Every July, ten to twenty poets pack their suitcases with clean underwear, several pens and a few good ideas and head to Chop Gate in Bilsdale to write poetry for a week.
We stay at local B&Bs and meet up every morning in the village hall. I come up with a theme and some writing exercises, and we’re off, cracking out first drafts like there’s no tomorrow.

But there is a tomorrow, and I love knowing that some of these drafts will be made into finished poems and that in a few years’ time, I’ll open the pages of a poetry magazine, anthology, or the poet’s own pamphlet and see a poem I recognise, all grown-up.
For example, Carlotta Miller Johnson’s poem ‘Weeding my Sister’ won joint third prize in the Troubadour poetry competition 2009. You can read it (scroll down to the 2009 poems) at Coffee House Poetry.

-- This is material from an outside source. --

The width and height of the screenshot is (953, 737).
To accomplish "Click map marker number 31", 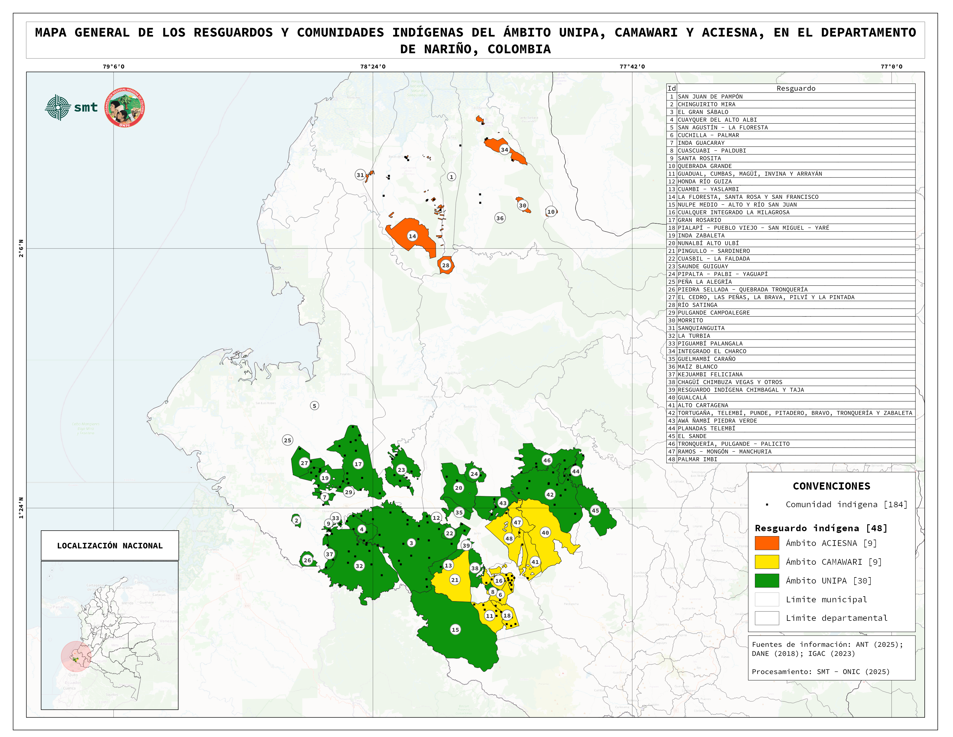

And Jo Heather’s poem Everyday appears in the September 2006 issue of Equinox poetry magazine. Jo wrote it at the 2005 school, themed The World of Things.
She says, ‘We had reached the last day so I was attuned to writing and my imagination and memory were working freely. We were asked to write about something that was precious to us: to list its qualities, attractive and unattractive, describe where it lived, mention a memory connected with it, and predict its future. I might never have written about my faded old cup but for the exercise, and I was amazed at how successfully it turned out.’

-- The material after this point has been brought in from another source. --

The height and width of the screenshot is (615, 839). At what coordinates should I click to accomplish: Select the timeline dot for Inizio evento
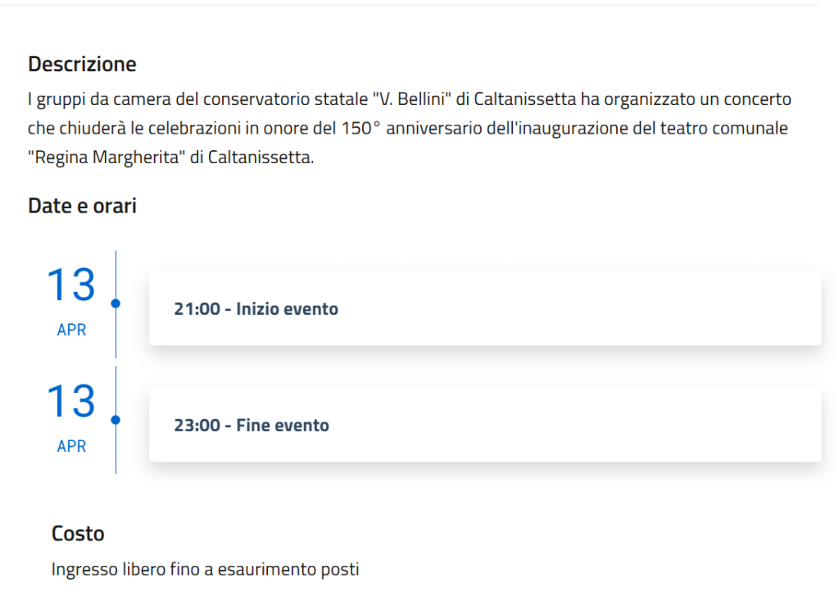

Jo, a disciplined, elegant writer, added the restriction of writing to sonnet length herself.
And here’s another lovely poem: from Shirley Hetherington, and published in her pamphlet Flying Lessons (2006, Mudfog Press)
If
I wouldn’t mind it if you disappeared.
Just leave the gap between your teeth,
the arches of your ‘perfect’ feet.
your nape of neck,
the scar behind your knee,
strong boniness of wrists where dark hairs cease,
your voice held in the answer phone,
patience soldering silver,
the way you clean my walking boots,
your peripatetic specs.
These I would miss.
Shirley’s poem emerged from the 2003 summer school, themed The Body.

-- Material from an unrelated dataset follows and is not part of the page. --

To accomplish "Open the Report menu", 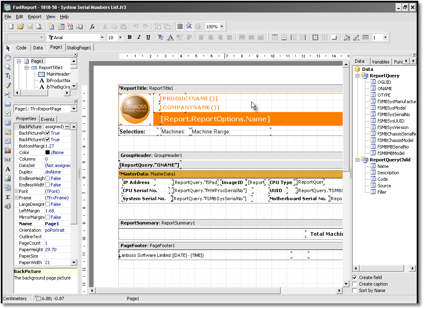I will coord(34,17).
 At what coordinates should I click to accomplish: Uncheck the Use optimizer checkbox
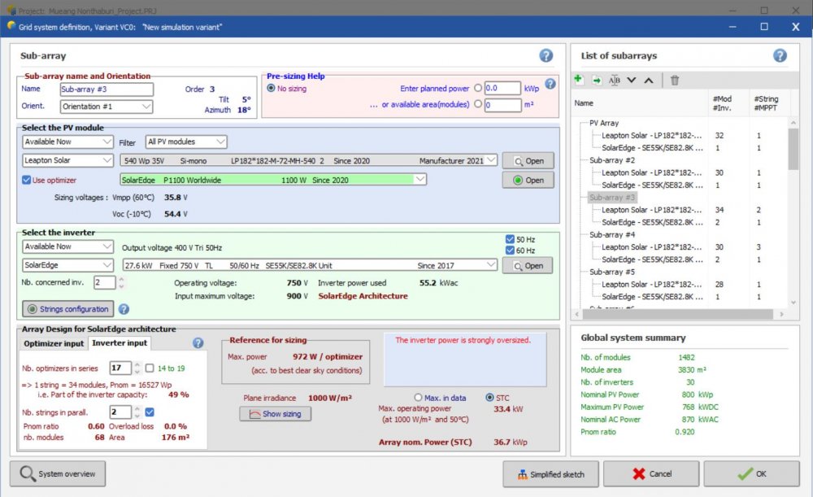27,180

Joyce Hodgson, who has recently published a PhD Dynamic Memory: the Long Poem focussing on the poetry of Barry McSweeney, is another regular summer school attendee.
End product apart, there’s something wonderful about wallowing in poetry for a whole week. We lose things: sleep, pens, tempers, inhibitions. We gain things: friendship, pens, weight, confidence.
We’ve been running the poetry school every year since 2000. If you’re interested, for whatever reason, please get in touch. Perhaps you’d like to join us? You don’t need to be local to be welcome: we’re regularly visited by two American poets.

Here’s one of the writing exercises we did recently. You might like to try it.
Think of a family significant to you in the past (not your own). Write a couple of lines about each family member, saving the bulk of the poem for the person who was most significant. What did he/she used to do? Say? Wear? Is his/her story related to history in some way?